Ive been using it for about a month now and I love it. So many flies in a culture. There are so many larvae that I literally cannot see into the bottom half of the culture. This stuff rocks!!!


----------



## fishy332003 (Feb 15, 2004)

is all these items i could buy them at supermarket?


----------



## fishy332003 (Feb 15, 2004)

it's kind of dumb question. can someone show me a photo a malt of meal look like.thanks


----------



## kyle1745 (Feb 15, 2004)

http://www.doylesdartden.com/fruitfly.html
Some good media ideas...


----------



## Dancing frogs (Feb 20, 2004)

fishy332003 said:


> it's kind of dumb question. can someone show me a photo a malt of meal look like.thanks


Malt O' Meal

It should be in the cereal section of the grocery store, in with the hot cereal mixes...comes in a rectangular box.


----------



## Herperboy (Jan 9, 2007)

It should be with the grits and cream of wheat. The Brewers yeast I got at a vitamin store, other than that It all came from the grocery store...for some reason I couldnt find any molasses at walmart.


----------



## fishy332003 (Feb 15, 2004)

will cream of wheat work too?


----------



## Herperboy (Jan 9, 2007)

Not sure, I know cream of wheat generally has things added to it. You should be able to get malt o meal at the grocery store though...and its darn cheap.


----------



## Jencylivez (May 31, 2007)

How many 32oz containers does this recipe yield?


----------



## godsgurl377 (Dec 18, 2006)

If I remember right it makes about 8-10 cups of media. Can't quite remember though. So if you use 1/2c. in each culture it would make between 16-20 cultures. 

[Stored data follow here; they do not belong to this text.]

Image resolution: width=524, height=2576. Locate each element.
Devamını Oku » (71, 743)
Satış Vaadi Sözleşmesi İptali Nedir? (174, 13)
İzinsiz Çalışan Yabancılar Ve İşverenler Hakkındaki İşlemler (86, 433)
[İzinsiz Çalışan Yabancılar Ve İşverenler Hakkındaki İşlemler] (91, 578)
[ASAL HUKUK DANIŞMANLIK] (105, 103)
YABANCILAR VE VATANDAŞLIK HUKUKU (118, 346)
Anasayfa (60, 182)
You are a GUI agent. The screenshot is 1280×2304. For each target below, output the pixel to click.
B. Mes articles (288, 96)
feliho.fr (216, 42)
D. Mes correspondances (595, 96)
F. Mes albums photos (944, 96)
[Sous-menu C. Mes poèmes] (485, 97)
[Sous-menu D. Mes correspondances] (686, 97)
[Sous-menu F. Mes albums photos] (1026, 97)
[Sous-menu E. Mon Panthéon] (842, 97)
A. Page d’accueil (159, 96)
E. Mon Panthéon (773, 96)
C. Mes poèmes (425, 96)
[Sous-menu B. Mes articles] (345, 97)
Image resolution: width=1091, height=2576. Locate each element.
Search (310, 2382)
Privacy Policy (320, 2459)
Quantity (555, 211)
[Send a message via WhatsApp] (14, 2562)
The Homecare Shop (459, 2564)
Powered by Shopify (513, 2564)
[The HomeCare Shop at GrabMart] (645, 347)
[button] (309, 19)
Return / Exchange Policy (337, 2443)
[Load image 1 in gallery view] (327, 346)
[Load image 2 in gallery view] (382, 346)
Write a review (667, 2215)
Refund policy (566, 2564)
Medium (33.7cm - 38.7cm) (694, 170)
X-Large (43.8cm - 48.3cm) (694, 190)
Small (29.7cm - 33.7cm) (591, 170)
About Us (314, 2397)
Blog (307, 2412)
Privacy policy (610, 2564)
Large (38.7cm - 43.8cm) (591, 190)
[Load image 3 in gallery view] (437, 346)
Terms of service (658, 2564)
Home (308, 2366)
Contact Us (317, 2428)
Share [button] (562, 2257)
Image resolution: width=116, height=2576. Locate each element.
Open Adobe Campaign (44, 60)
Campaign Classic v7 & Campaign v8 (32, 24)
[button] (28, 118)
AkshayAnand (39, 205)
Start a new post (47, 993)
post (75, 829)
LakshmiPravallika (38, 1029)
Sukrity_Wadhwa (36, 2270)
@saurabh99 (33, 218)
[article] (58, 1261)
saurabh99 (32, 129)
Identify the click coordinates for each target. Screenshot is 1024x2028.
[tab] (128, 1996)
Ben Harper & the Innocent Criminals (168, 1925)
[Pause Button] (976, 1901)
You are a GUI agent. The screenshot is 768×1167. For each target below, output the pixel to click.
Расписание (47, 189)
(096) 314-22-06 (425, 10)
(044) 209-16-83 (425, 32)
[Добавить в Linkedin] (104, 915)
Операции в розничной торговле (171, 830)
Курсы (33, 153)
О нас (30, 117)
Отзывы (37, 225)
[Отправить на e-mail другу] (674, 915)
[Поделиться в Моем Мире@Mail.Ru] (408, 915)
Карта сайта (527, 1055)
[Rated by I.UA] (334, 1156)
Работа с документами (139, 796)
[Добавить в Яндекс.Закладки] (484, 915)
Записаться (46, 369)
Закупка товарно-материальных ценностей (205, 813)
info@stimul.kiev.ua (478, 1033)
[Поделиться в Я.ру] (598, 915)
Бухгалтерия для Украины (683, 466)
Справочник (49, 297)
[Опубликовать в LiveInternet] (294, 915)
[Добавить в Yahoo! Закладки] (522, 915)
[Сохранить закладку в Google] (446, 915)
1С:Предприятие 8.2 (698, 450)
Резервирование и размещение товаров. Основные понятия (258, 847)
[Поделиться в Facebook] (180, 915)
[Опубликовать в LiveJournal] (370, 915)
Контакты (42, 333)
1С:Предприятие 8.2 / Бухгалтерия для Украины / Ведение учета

I got a tip from someone else on this board, can't remember who right now, to freeze the wet portion in ice cube trays and premix the dry and put it in the cupbord or fridge. When you are ready to make cultures, pop a few of the cubes in the culture, microwave it, mix in some of the dry. Then sprinkle some activated yeast on it and your good to go!

Good luck!


----------



## MonopolyBag (Jun 3, 2007)

OK, when you state "add dry ingredients" are they mixed in or what? And is additional yeast sprinkled on top?

Let me know, I plan to try this soon.


----------



## MonopolyBag (Jun 3, 2007)

*Sorry about double post...*

And... does Brewers yeast actually work? I heard it is pointless to use, But others swear by it.


----------



## Joshchan (Apr 30, 2006)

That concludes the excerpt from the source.